Book Review: "Economics Rules"


As y'all know, I love a good book about econ philosophy-of-science. Economic Rules: The Rights and Wrongs of the Dismal Science, by Dani Rodrik, is my favorite book in this vein to come out in quite some time.

I gave Rodrik's book a glowing blurb in Bloomberg View, and it was well-deserved. But actually I do have one big problem: the first two chapters. These chapters consist entirely of Rodrik's very general thoughts on economic models, and what they should and shouldn't be used for. 

The problem with these early chapters is the audience. Economists will already have heard most or all of these philosophical ideas. Non-economists, in contrast, will probably not understand what they're reading, because the chapters are written in sweeping, general terms, and move very quickly between a number of difficult topics that each require a good deal of background knowledge. So these early chapters suffer the same issue as Karthik Athreya's Big Ideas in Macroeconomics - they fall into an uncanny valley, too old-hat for economists but too inside-baseball for non-economists. 

So I fear that many readers may get turned off early and not finish the book. Which is a shame, because the latter two thirds of it are really excellent, and should be read carefully by economists and non-economists alike.

Rodrik really shines when he talks about his own field, development econ. He gives a vivid recounting of the Washington Consensus - why it was adopted, why it went wrong, and how the mistakes could have been avoided. The story of the Washington Consensus provides the perfect backdrop for Rodrik's ideas about what economists and models should do. The episode demonstrates why it's important for policy advisors to look at a bunch of alternative models, and use personal judgment to choose which ones to use as analogies for reality. It is the perfect example of the "models as fables, economists as doctors" worldview that Rodrik is trying to lay out.

In fact, I wish more of the book had been about trade and development economics. Rodrik's blog posts and articles on these topics are always top-notch, and when you look at how Rodrik has struggled with these topics, you easily understand why he thinks about modeling and policy recommendation in the way that he does.

Anyway. Enough nitpicking. It's Rodrik's book, not my book. 

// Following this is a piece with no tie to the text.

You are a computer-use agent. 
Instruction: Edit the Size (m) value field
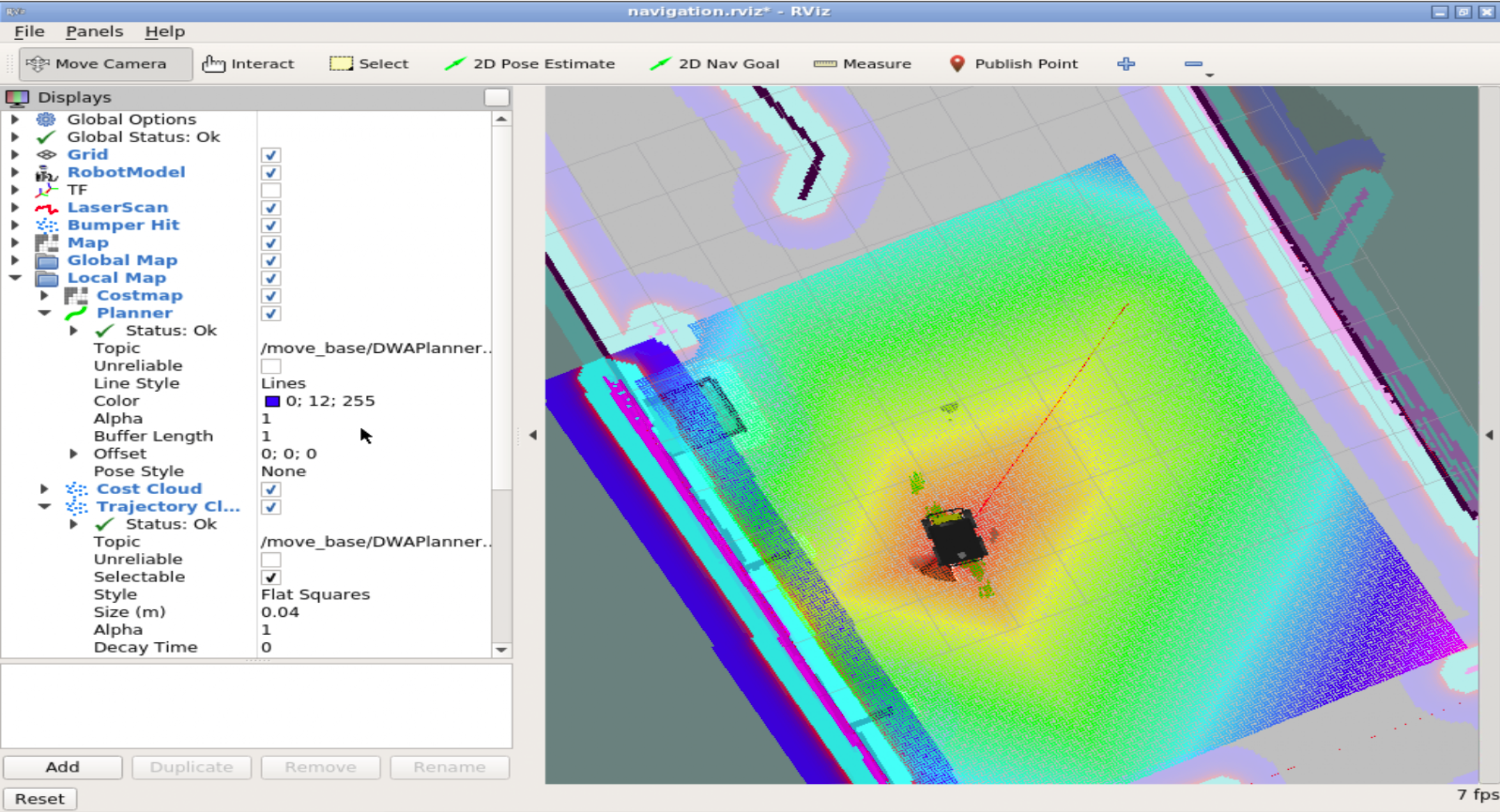370,612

Chapters 3 through 6 of  Economics Rules alternate between Rodrik's criticisms of his colleagues and his responses to outsiders' criticisms of the econ profession. On all of these points, I find myself pretty much in agreement with him. It's very difficult to sum them all up (so go read the book), but here's a few that really stood out:

* Rodrik notes that economists tend to present a much more simplistic, pro-market stance to the public than they show in their research and behind closed doors. He attributes this to economists' widespread belief that the public is biased against markets. Rodrik suggests that economists give the public a little more credit, and change their public stance to reflect the true diversity of their views. That sounds right to me.

* Rodrik strongly criticizes the New Classical and RBC macro theorists of the 1980s. He essentially accuses them of trying to create a grand unified Theory of Everything, which in econ is just never going to work. That sounds about right. 

* Rodrik tries to counter the criticism that economists ignore things like norms. In doing so, he basically says "The evidence shows that norms often matter, and economists pay attention to the evidence." This demonstrates Rodrik's deep respect for data and evidence. He doesn't even mess with the question of "theory vs. data" - to Rodrik, the two always go together. I admire that a lot.

* Rodrik does say one thing that kind of bothers me. He says that economics, unlike science, doesn't replace bad models with better ones - it just makes new models, expanding the menu of models that policy advisors have to choose from. That seems very true in practice. You rarely hear economists talk about models being "disproven", "falsified", or "rejected". But to think that any model is appropriate in some situation seems wrong to me. There are always many more models than real-life situations. Most of those models are just never applicable or useful to any real-world phenomenon. I think economists could stand to recognize this more.

Anyway, this is a great book, and a quick read. Get it and read it if you haven't.